Top of The records

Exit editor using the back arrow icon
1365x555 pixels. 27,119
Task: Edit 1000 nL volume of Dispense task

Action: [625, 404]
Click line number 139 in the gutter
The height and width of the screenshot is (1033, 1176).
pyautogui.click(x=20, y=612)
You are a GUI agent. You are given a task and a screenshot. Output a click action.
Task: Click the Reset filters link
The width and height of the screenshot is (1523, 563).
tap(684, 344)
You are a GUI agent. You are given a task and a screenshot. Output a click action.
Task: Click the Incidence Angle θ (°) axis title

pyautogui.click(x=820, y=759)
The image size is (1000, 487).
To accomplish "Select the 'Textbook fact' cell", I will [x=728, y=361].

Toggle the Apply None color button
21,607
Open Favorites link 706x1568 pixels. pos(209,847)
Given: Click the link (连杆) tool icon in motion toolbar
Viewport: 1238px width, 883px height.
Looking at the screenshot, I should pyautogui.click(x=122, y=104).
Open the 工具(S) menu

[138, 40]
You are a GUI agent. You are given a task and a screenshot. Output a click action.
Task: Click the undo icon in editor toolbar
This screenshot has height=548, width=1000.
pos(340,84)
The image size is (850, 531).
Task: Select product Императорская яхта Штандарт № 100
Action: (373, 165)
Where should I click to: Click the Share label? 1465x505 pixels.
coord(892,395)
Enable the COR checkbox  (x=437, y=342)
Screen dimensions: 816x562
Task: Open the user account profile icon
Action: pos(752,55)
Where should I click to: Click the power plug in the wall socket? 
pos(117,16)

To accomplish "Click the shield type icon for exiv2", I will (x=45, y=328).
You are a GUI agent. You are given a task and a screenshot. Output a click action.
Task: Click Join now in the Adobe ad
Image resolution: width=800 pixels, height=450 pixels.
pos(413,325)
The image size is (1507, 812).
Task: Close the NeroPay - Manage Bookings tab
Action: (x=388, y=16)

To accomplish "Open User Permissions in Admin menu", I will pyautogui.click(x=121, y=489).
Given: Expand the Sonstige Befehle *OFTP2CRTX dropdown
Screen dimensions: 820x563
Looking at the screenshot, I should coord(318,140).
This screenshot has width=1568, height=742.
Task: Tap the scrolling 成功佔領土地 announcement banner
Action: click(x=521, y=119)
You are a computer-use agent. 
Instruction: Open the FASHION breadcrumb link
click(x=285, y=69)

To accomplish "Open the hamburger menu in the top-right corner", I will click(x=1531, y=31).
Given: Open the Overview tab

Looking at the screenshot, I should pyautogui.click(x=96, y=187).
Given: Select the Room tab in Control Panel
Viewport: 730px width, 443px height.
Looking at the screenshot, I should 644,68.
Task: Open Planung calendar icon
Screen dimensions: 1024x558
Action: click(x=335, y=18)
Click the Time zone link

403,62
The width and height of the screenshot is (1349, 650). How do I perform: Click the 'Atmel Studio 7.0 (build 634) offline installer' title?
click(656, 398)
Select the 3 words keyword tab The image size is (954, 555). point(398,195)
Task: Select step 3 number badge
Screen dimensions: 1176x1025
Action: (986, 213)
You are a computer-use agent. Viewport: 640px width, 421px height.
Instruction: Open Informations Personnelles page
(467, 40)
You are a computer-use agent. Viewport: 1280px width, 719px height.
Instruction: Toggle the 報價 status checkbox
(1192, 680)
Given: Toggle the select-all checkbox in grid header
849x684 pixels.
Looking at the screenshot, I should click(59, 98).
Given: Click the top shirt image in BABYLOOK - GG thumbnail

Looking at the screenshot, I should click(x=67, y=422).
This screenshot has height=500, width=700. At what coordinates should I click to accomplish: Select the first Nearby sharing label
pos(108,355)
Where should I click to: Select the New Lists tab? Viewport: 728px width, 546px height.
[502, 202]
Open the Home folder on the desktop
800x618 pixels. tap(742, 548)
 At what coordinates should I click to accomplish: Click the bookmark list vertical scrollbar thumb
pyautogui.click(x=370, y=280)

Bottom of The records

State the number of lines above that hold the string "will", with nothing added.

4